With the coronavirus pandemic bringing the U.S., and much of the world, to a screeching halt, only just over half of Americans think it’s still a good time to sell a home.
Only 52% of homeowners believe it’s still an opportune moment to put their place on the market—a steep month-over-month net decrease of 29 percentage points in March, according to Fannie Mae’s monthly Home Purchase Sentiment Index. The index measures buyer and seller attitudes about the housing market.
Meanwhile, the net share of Americans who think it’s a good time to buy a home, 56%, is down 7 percentage points from February to March.
“This is the tip of the iceberg,” says Javier Vivas, realtor.com®’s director of economic research. “We have yet to see the full extent of the impact of the virus on housing.”
The index is based on answers to a Fannie Mae housing survey of about 1,000 Americans conducted between March 1 and March 22. The bulk of the answers were within the first two weeks of the month, before the crisis took hold in America. Participants were asked about their attitudes on owning and renting homes, homeownership distress, the economy, household finances, and consumer confidence.
Sellers surveyed were worried because social distancing and public health concerns have made it impossible—or at least inadvisable—to hold open houses and showings for the foreseeable future. They’re concerned that they won’t attract buyers with so many folks unable to view the homes in person or because potential buyers may have been laid off or are nervous about the security of their jobs.
“The virus and the restrictions [on showings] will definitely put a dent in [the housing] supply,” says Vivas.
The coronavirus pandemic—and economic fallout—led to a record 11.7-point one-month drop in consumer optimism toward owning a home in March, according to Fannie Mae’s monthly index. It was down 9 points from a year earlier.

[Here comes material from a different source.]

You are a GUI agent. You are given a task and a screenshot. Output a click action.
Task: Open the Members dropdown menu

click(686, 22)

The index fell to 80.8, the lowest it’s been since December 2016.
“Attitudes about the current home-selling environment deteriorated markedly,” Fannie Mae’s Chief Economist Doug Duncan said in a statement. “We expect [the COVID-19 pandemic] to weigh heavily on housing activity during the Spring/Summer home buying season.”

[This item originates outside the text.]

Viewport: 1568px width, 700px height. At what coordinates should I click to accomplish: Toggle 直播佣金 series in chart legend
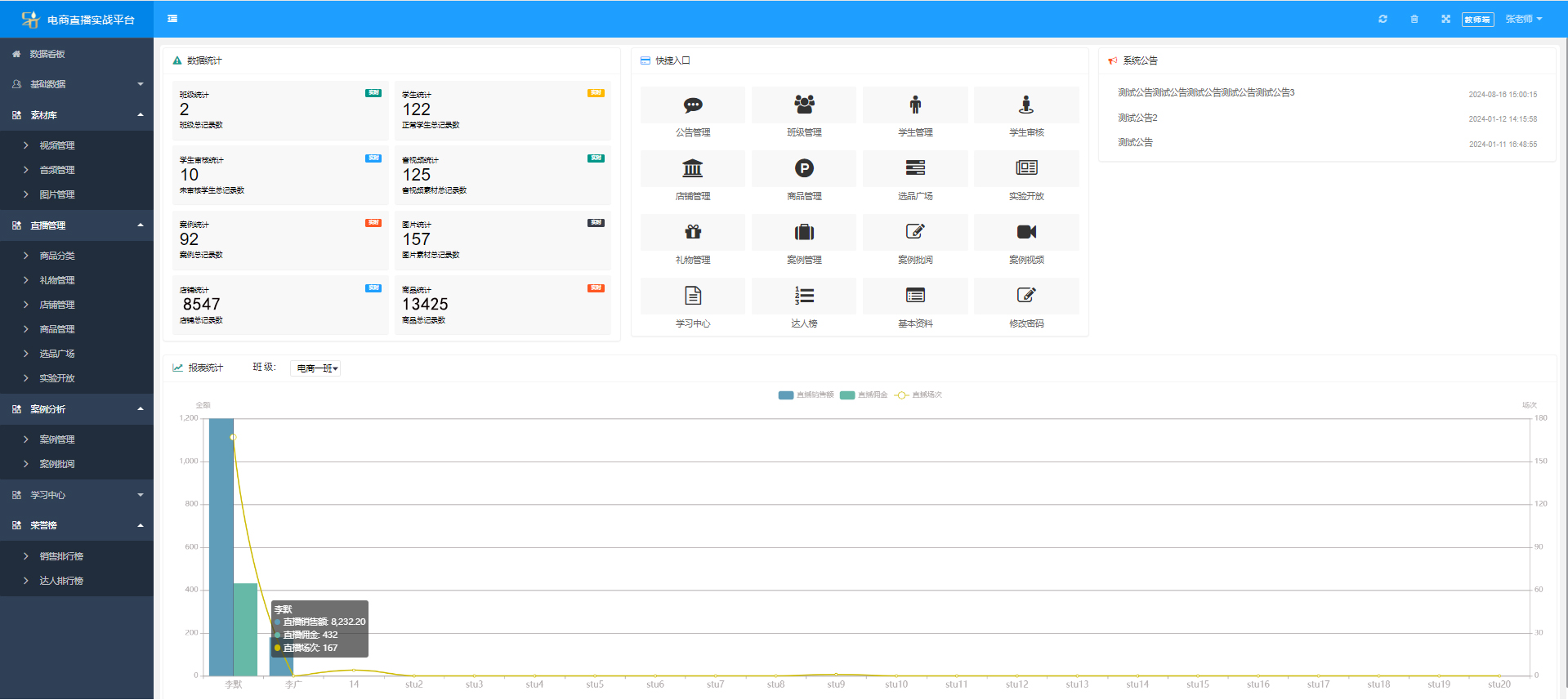pos(864,395)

More Americans also believe home prices and mortgage rates will fall as the crisis carries on, according to Fannie Mae. About 8% of folks said prices will fall in February—compared with 22% in March.
“It’s normal for people to expect some decline in home values when the economy takes a hit,” says Vivas.
But folks shouldn’t panic or expect prices to fall to bargain-basement levels like they did around the Great Recession.
“Nationally, we should expect [price] deceleration and very slight declines in the near term. But [it won’t be] like we saw 10 years ago,” says Vivas.